Anécdotas sobre las posadas hay muchas. En lo personal, recuerdo una que me sucedió estando en un pequeño motel conocido como “Las Casitas de Vía Blanca”. Era el horario del mediodía y todo parecía muy tranquilo. Yo estaba en mi habitación, en la cama, mientras ella estaba en el baño. De repente, escuché el frenazo de un auto a la entrada del motel. Luego, se oyó la voz de un hombre que gritó: “Sal, descarada, que te voy a matar como a una perra, los mato a los dos”. Y a continuación, sonó un disparo.
Salté de la cama y mire con cuidado a través de las persianas, pero no podía ver al individuo.

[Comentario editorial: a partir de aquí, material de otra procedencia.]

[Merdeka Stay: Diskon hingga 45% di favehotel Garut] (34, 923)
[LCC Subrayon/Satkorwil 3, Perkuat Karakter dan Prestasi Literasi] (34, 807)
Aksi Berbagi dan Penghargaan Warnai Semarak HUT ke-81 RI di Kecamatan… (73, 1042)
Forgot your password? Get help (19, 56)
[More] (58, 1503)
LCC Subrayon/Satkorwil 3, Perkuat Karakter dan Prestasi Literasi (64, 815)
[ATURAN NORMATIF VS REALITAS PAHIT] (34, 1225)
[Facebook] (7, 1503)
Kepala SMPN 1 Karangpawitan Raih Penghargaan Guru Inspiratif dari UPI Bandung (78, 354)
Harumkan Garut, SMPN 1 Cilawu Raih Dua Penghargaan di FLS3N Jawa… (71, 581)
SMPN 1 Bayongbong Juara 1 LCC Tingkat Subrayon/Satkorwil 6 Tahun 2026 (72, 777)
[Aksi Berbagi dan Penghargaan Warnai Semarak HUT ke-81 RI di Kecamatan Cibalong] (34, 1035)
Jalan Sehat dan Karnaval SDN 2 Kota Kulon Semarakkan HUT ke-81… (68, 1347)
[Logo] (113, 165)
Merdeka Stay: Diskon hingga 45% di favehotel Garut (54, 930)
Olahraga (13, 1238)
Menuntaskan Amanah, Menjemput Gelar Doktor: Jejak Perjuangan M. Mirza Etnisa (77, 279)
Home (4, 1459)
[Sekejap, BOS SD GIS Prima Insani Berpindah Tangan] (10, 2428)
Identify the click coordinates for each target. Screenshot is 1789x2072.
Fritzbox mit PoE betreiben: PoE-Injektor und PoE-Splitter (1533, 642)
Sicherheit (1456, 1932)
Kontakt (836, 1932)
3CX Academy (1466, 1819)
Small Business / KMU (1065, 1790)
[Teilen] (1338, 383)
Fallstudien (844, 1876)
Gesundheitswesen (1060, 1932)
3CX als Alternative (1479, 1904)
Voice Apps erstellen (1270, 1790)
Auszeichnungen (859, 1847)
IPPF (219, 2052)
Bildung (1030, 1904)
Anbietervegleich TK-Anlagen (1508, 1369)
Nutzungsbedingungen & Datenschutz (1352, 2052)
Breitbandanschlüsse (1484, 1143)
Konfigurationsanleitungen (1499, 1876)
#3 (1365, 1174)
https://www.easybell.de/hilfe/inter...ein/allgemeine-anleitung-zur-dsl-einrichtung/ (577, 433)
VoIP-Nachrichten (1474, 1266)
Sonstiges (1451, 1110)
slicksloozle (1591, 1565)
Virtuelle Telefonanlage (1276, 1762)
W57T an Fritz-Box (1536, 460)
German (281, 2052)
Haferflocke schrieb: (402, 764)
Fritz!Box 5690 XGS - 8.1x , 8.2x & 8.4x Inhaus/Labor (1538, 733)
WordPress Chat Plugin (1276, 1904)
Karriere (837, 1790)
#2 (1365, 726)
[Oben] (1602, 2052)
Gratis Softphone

Casi al unísono, escuché varias voces, desde distintas habitaciones, que le pedían al hombre que se calmara, cada cual pensando que el problema era con él. Entonces miré a la muchacha que casi acababa de conocer, y ella se apresuró a decirme “No te preocupes que yo estoy bien soltera y sin compromiso”. A fin de cuentas, el hombre fue desarmado por la policía. Y al parecer, su esposa y el amante no estaban allí.
Desde mediados de la década de los ochenta, el servicio de las posadas empeoró aún más, al tiempo que empezaban a escasear. En la década de los noventa, colapsaron los planes de construcción de nuevas edificaciones. La “burbuja del bienestar CAME” se vino abajo junto con el muro de Berlín. Rápidamente, los antiguos albergues INIT se convirtieron en casas de vivienda para damnificados por ciclones y derrumbes.
En la posada Venus, cercana a la terminal de trenes, los nuevos inquilinos pusieron un cartel aclaratorio: “Esto ya no es una posada, aquí viven familias”. Así, de esa forma y sin mucha fanfarria, se acabó la era de las posadas en la capital de Cuba. De manera que hoy, quien necesite hacer lo que hacíamos en ellas, puede escoger entre la escalera de un edificio, una calle oscura, un parque, un automóvil, o la playa con el agua al cuello.